(Provided information)

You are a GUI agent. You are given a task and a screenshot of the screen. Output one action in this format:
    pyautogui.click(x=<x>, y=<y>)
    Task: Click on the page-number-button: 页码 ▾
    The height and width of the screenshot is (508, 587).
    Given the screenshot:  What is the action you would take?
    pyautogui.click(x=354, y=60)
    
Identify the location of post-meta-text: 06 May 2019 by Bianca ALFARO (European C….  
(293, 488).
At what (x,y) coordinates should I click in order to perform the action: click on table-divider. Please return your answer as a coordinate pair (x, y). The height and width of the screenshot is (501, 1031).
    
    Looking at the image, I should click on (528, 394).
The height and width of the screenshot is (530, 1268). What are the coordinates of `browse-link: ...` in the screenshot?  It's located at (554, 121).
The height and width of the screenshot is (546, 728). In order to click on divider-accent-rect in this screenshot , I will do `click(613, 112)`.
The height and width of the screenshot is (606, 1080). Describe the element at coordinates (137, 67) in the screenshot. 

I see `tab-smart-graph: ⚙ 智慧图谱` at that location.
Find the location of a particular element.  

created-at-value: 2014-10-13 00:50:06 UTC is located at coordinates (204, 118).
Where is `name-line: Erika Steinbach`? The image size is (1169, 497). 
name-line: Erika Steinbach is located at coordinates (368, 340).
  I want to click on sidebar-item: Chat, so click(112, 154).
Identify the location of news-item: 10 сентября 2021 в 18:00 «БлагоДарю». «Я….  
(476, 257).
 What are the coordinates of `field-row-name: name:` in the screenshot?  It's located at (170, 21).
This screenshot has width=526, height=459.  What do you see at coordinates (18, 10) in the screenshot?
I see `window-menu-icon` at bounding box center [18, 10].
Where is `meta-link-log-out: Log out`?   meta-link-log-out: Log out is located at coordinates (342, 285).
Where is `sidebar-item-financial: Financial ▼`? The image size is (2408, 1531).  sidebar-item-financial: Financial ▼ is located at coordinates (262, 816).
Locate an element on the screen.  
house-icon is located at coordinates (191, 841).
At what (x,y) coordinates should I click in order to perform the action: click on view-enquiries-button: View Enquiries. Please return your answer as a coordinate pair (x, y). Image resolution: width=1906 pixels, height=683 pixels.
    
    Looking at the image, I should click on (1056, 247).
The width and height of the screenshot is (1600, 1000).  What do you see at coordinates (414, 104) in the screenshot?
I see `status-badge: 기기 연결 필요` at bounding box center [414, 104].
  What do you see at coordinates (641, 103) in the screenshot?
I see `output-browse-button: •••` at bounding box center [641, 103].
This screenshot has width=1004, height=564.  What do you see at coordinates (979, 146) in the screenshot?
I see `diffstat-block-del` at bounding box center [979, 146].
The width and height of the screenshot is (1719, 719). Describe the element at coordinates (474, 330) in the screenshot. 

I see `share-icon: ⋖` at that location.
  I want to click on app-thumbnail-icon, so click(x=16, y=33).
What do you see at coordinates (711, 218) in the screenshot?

(Job item) List each line in the items above that contains the word "Identify".

(Written response)
Identify the location of post-meta-text: 06 May 2019 by Bianca ALFARO (European C….  
Identify the location of news-item: 10 сентября 2021 в 18:00 «БлагоДарю». «Я….  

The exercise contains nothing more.